Influence of Bwa-meth, BSMAP, Bismark-bwt2-e2e and Walt on dynamics of methylomes in the Real Dataset B. (a) The number of DMCs detected by Bwa-meth, BSMAP, Bismark-bwt2-e2e and Walt. (b) The number of shared DMCs consistently detected by multiple alignment algorithms. (c) The proportions of accurate DMCs detected by Bwa-meth, BSMAP, Bismark-bwt2-e2e and Walt. (d) The proportions of concordant and discordant DMCs in CGI, non-CGI, repetitive sequence and non-repetitive sequence. (e) The length of DMRs detected by Bwa-meth, BSMAP, Bismark-bwt2-e2e and Walt. (f) The length of DMRs consistently detected by multiple alignment algorithms. (g) The proportions of accurate DMRs detected by Bwa-meth, BSMAP, Bismark-bwt2-e2e and Walt. (d) The proportions of concordant and discordant DMRs in CGI, non-CGI, repetitive sequence and non-repetitive sequence. Bwa: Bwa-meth; BSM: BSMAP; Bis: Bismark-bwt2-e2e; Wal: Walt.

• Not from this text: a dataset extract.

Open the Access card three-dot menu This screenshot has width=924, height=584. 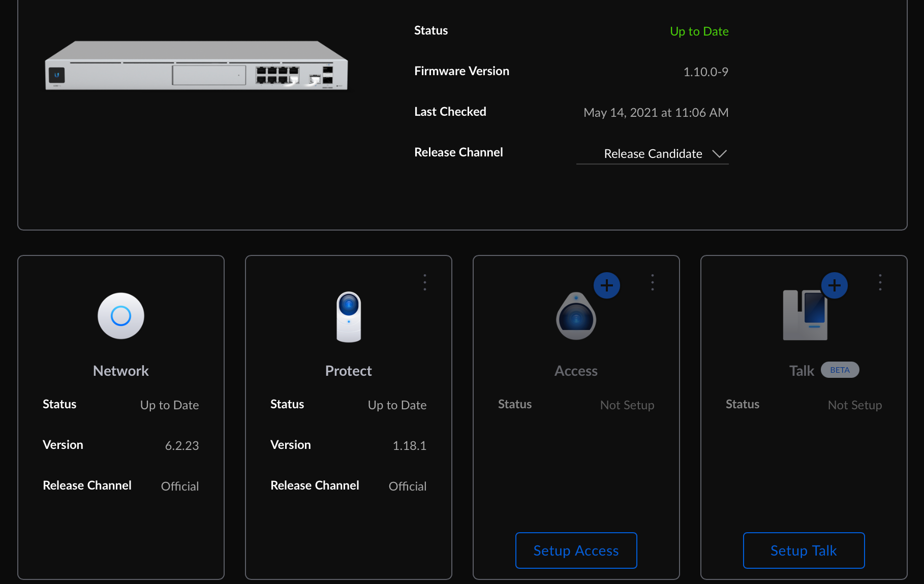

Among Bwa-meth, BSMAP, Bismark-bwt2-e2e and Walt, the longest DMRs were called from the mapping results of Bwa-meth (human: 109239519 bp, cattle: 123175355 bp, pig: 120202580 bp), and the shortest DMRs were called from the mapping results of Walt (human: 77387750 bp, cattle: 94239118 bp, pig: 79180616 bp) (Fig. 6e, Fig. S11c). Moreover, Bwa-meth, BSMAP, Bismark-bwt2-e2e and Walt consistently identified 30530480 bp, 33100297 bp and 25135110 bp DMRs in humans, cattle and pigs, respectively (Fig. 6f). In the DMRs co-identified by three algorithms, we found that the DMRs co-identified by Bwa-meth, BSMAP and Bismark-bwt2-e2e was the longest (human: 40957306 bp; cattle: 42379448 bp; pig: 33330430 bp) after the remove of Walt, suggesting that the lack of concordance could be attributed to Walt (Fig. 6f). As shown in Fig. 6g and Fig. S11d, BSMAP exhibited the highest accuracy at the calling of DMRs in humans (50708843 bp, 95.39 %), cattle (56868993 bp, 95.34 %) and pigs (953420 bp, 94.86 %), but Walt showed the lowest accuracy in humans (42734834 bp, 80.39 %), cattle (50368187 bp, 84.44 %) and pigs (39014214 bp, 82.64 %).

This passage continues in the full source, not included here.